Where do you purchase Dead Sea Mud and Activated Charcoal? I order most things from WSP but they do not have it. Brambleberry has the activated charcoal, but not the Dead Sea Mud. I have found them both at Saffire Blue, but the shipping from Canada is ridiculous IMO.


----------



## grayceworks (Apr 1, 2014)

WSP had dead sea salts, but not the mud. Soap Making Resource is where I have gotten all my natural colorants, including the charcoal. They always send a goodie-bag of samples too. From Nature With Love has the salts, brine, and mud.
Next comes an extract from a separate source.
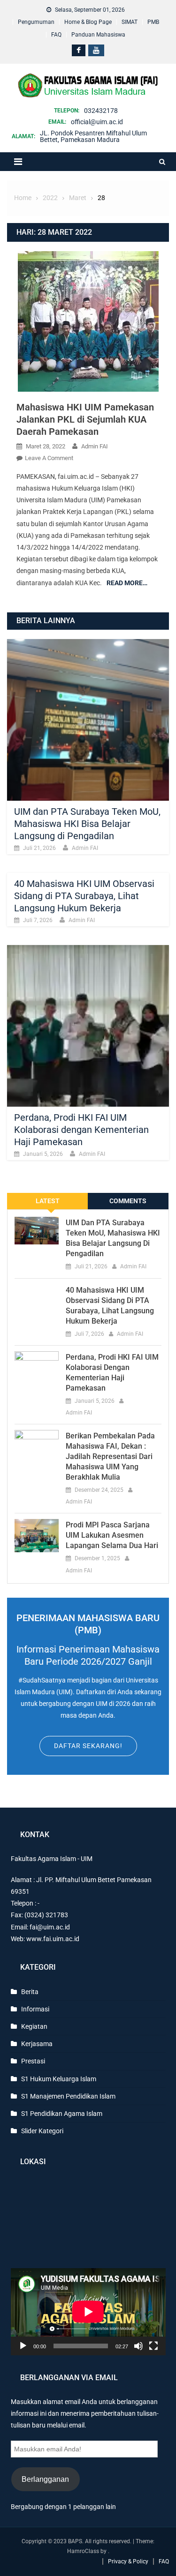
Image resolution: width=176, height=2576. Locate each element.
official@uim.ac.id (97, 122)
Soapgoods has the mud.


----------



## Mellifera (Apr 1, 2014)

Camden grey has Dead Sea mud.


----------



## Lye-er_Lye-er (Apr 2, 2014)

Thank you guys so much for the quick responses!:clap: I will check these out!


----------



## cmzaha (Apr 2, 2014)

I get my hardwood activated charcoal from Amazon


----------



## cmzaha (Apr 2, 2014)

A couple of online that carry dead sea mud
bulknaturaloils.com  (Jedwards International)
deadseabulkmaterials.com


----------



## Lye-er_Lye-er (Apr 2, 2014)

http://www.amazon.com/gp/product/B00C8YCFU4/?tag=skimlinks_replacement-20

http://www.amazon.com/gp/product/B005KSVF10/?tag=skimlinks_replacement-20

Okay, before I make this purchase, will these two products work for the dead sea mud and activated charcoal commonly added to CP soaps?


----------



## cmzaha (Apr 2, 2014)

this is the charcoal I buy
http://www.amazon.com/dp/B0026XWKKM/?tag=skimlinks_replacement-20
and my mud comes from Dead Sea Bulk Materials


----------



## Lye-er_Lye-er (Apr 3, 2014)

cmzaha said:


> this is the charcoal I buy
> http://www.amazon.com/dp/B0026XWKKM/?tag=skimlinks_replacement-20
> and my mud comes from Dead Sea Bulk Materials



Thanks a bunch!


----------



## ibavido (Sep 16, 2014)

*I have found it on promotions*

Check deleted


----------



## aprilprichard (Sep 16, 2014)

Newyorksoapmakingsupplies.com



Sent from my iPhone using Soap Making App....love this app!


----------



## cmzaha (Sep 16, 2014)

New Directions Aromatics also carries it and I think Lotion Crafter but to lazy to look!


----------